In it, Mrs Rooney, said she had planted fake stories on her Instagram account, in an effort to find out who was leaking private information about her to the press.
After clamping down on her privacy settings to try and catch the perpetrator, Mrs Rooney said the only account which had viewed the stories, which later ended up in the Sun, was Mrs Vardy’s.
Mrs Vardy, the wife of Mr Rooney’s ex-international teammate Jamie, denied the allegation and brought the defamation claim.
‘Terrible brand damage’
Media lawyer Jonathan Coad told the BBC the case had been “an absolute disaster” for Rebekah Vardy, and what made it “even more tragic is that four times Coleen really tried to settle this case”.
He said Mrs Vardy had suffered “terrible brand damage” during the cross-examination by Coleen Rooney’s lawyer, David Sherborne.
“More damaging, though, is that she’s effectively been branded a liar,” he added, explaining that Mrs Vardy had denied leaking stories under oath.
The case has raised issues about social media and libel laws, and how posting an allegation about someone online compares to publishing one in print.
Antonia Foster, a partner at defamation specialist law firm Carter-Ruck, told the BBC: “As this case has proven, you very much can sue on allegations published on social media.
“I suspect that despite the fact that Coleen Rooney is the victor today, she probably didn’t anticipate that posting would cause the lengthy trial that it has done.”
Mrs Justice Steyn said she accepted “the reveal post was on a matter of public interest… namely the undesirable practice of information, in the nature of mere gossip, about celebrities’ private lives being disclosed to the press by trusted individuals”.
But she added: “It was not reasonable to believe that it was in the public interest to publish the reveal post, without taking any steps to put the allegation to Mrs Vardy and give her an opportunity to respond.”
Mrs Justice Steyn also said Mrs Vardy had faced “vile abuse” from members of the public following the reveal post.
‘Stressful and distressing’
She added: “Nothing of which Mrs Vardy has been accused, nor any of the findings in this judgement, provide any justification or excuse for subjecting her or her family, or any other person involved in this case, to such vitriol.”
She also said it was clear Mrs Vardy had found it “stressful and, at times, distressing” giving evidence.
But she said: “Nevertheless, I find that it is, unfortunately, necessary to treat Mrs Vardy’s evidence with very considerable caution…
“Mrs Vardy was generally unwilling to make factual concessions, however implausible her evidence.

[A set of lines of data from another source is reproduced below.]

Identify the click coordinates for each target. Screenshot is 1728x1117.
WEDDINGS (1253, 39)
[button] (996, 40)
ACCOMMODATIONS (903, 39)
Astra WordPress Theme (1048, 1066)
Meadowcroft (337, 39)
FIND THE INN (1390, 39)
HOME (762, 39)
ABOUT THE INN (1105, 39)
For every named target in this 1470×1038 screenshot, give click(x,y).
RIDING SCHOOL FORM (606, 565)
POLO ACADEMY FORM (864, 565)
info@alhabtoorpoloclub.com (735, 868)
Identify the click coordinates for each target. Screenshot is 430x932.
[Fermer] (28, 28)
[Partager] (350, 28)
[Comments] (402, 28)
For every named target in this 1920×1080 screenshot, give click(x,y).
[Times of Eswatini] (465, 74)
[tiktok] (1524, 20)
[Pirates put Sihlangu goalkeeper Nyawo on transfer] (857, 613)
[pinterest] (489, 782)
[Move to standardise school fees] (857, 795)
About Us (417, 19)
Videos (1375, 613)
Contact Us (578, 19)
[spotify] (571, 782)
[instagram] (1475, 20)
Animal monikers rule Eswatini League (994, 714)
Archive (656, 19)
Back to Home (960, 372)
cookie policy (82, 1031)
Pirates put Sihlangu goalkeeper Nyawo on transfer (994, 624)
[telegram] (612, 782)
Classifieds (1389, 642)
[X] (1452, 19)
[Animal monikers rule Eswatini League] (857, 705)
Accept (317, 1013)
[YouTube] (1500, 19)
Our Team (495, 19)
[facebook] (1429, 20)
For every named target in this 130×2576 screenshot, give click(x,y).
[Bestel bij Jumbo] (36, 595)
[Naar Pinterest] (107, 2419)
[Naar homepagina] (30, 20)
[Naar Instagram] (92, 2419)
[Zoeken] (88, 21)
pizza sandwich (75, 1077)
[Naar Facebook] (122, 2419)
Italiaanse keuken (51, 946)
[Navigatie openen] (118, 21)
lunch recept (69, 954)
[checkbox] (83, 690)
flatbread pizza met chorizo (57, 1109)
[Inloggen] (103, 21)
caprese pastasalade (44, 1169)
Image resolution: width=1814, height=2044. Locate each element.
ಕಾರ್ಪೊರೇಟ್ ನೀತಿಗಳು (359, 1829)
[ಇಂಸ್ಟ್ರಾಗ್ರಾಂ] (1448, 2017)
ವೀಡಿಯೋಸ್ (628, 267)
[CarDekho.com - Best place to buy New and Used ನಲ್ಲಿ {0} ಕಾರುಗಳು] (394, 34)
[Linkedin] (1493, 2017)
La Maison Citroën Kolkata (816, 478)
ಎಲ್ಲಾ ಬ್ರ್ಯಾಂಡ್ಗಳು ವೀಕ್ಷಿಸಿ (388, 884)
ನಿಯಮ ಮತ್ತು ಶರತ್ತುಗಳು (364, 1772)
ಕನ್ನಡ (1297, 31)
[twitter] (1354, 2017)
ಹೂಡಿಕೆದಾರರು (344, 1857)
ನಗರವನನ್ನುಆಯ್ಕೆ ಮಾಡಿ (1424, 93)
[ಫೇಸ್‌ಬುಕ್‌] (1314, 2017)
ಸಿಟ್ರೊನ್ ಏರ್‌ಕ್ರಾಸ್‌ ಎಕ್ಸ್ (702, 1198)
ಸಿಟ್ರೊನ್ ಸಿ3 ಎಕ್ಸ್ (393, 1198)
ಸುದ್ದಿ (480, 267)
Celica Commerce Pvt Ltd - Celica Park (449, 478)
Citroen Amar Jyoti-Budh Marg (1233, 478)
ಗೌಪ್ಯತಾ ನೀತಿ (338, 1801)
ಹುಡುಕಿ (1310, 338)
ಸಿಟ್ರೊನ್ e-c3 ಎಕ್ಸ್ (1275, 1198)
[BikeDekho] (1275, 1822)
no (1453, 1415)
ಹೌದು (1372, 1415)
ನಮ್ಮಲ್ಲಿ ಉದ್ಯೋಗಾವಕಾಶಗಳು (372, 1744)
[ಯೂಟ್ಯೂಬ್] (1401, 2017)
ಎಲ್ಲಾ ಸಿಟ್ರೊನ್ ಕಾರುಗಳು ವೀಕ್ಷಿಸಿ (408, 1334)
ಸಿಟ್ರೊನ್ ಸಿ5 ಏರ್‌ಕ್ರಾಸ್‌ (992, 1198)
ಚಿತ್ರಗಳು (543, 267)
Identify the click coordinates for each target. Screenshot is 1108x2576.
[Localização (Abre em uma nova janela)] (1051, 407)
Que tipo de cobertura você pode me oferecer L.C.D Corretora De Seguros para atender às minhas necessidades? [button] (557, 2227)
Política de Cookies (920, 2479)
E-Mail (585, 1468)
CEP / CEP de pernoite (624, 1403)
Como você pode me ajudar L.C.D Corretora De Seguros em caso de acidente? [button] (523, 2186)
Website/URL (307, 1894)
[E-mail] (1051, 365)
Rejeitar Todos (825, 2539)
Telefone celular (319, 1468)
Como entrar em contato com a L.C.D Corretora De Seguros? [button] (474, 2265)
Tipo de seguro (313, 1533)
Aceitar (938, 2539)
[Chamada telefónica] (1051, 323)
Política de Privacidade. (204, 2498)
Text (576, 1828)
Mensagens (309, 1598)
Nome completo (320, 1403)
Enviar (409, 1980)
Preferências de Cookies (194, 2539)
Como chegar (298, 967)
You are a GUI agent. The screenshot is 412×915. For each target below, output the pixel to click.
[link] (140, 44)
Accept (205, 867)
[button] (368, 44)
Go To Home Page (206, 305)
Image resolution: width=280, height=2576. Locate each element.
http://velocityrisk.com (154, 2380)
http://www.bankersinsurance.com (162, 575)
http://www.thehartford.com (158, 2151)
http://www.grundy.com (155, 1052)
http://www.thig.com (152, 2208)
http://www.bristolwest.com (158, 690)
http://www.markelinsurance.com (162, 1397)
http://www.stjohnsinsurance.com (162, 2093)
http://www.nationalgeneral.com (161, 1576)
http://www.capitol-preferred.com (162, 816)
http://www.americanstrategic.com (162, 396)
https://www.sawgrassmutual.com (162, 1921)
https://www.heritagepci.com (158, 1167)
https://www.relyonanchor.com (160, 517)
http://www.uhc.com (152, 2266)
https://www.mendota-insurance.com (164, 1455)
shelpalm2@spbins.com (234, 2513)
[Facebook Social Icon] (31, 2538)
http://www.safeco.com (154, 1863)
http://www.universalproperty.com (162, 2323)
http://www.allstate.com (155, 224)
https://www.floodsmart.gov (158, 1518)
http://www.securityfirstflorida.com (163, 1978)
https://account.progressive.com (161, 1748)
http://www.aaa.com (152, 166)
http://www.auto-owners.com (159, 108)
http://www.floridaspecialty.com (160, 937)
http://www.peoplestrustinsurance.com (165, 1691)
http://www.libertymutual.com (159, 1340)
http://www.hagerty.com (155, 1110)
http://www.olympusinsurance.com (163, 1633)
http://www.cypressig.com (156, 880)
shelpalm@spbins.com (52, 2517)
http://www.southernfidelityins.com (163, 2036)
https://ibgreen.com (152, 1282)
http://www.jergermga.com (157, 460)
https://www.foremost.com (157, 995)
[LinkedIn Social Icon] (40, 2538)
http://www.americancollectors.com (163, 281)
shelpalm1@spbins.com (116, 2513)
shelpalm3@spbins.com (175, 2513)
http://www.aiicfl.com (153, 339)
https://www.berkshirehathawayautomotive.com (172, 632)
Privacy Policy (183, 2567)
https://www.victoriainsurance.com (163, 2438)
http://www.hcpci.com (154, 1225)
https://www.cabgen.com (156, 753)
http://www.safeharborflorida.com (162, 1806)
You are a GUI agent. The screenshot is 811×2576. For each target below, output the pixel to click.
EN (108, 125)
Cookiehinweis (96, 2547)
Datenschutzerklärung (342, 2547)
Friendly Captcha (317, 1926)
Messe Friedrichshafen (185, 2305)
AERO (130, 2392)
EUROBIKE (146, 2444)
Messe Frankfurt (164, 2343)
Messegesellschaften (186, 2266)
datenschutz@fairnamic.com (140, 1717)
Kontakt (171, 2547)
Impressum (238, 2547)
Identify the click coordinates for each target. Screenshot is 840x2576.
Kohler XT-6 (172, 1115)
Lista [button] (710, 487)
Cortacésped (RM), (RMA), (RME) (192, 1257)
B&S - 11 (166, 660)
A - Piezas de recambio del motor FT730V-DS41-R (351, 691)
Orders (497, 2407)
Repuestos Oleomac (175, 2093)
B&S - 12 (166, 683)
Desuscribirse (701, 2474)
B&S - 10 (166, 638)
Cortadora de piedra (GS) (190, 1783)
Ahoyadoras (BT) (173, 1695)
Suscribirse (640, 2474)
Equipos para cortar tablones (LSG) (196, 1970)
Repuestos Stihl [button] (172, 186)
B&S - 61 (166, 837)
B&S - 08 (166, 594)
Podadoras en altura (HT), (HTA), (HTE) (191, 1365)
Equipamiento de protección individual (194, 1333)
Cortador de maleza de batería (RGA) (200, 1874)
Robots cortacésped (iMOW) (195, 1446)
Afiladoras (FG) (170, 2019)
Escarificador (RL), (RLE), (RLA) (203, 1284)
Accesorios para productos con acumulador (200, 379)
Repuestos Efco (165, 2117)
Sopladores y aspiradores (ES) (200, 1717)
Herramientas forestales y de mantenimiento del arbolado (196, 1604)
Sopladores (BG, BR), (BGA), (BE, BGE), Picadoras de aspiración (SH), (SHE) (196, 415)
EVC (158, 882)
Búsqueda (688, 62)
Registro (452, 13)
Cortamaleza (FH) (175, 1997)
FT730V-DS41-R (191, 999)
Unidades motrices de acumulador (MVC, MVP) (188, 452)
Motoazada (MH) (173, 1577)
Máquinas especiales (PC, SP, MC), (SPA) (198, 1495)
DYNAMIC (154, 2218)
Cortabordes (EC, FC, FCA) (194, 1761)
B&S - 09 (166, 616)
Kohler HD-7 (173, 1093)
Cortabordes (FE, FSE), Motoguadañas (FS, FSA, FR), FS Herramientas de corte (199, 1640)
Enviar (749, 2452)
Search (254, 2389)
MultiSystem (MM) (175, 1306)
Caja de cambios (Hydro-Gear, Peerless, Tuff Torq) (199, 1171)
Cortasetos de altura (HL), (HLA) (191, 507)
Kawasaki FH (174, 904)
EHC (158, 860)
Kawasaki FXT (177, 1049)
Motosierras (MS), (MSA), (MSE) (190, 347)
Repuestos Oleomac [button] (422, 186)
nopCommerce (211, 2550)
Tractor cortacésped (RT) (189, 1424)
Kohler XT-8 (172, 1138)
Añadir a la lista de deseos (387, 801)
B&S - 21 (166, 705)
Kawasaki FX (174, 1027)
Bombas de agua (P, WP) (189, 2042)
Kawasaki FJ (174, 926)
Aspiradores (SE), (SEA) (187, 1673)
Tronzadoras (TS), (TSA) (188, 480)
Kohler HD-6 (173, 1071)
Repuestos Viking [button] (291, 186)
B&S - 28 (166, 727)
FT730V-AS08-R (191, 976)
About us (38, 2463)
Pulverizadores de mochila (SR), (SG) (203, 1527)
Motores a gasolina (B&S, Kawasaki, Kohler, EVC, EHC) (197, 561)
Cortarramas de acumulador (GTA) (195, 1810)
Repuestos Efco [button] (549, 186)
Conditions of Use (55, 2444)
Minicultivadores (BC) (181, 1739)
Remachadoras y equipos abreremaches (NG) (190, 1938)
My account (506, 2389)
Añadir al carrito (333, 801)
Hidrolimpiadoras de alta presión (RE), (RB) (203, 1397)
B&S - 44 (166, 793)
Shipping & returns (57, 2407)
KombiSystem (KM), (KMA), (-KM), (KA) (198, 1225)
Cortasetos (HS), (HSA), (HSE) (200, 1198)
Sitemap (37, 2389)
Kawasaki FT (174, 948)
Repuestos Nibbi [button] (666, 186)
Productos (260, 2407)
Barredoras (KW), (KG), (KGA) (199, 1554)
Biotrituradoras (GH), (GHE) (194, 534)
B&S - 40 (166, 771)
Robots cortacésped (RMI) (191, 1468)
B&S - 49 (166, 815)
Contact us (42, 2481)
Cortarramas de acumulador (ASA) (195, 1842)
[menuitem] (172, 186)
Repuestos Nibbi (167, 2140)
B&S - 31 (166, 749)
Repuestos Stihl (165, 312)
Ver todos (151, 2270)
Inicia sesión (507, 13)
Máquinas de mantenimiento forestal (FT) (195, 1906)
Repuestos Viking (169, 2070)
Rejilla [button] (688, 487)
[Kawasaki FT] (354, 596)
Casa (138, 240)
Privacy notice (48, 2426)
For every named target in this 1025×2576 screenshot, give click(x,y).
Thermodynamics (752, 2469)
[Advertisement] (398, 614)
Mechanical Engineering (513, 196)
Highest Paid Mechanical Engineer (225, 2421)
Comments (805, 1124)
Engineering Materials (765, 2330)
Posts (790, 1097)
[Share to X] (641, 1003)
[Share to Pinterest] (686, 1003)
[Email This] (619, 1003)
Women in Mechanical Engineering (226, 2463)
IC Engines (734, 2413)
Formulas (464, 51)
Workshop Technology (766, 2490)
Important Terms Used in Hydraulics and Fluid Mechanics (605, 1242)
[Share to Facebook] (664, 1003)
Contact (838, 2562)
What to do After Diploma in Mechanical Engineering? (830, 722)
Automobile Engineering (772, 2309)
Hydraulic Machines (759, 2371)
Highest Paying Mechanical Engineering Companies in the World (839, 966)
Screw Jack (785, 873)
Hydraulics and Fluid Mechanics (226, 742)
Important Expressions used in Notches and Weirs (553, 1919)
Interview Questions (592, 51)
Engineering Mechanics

“This inevitably affects my overall view of her credibility, although I have borne in mind that untruthful evidence may be given to mask guilt or to fortify innocence.”
Libel is the term used for defamation of a person through a permanent form of communication, mostly the written word – as opposed to slander, which is defamation through a more transient form of communication, usually speech.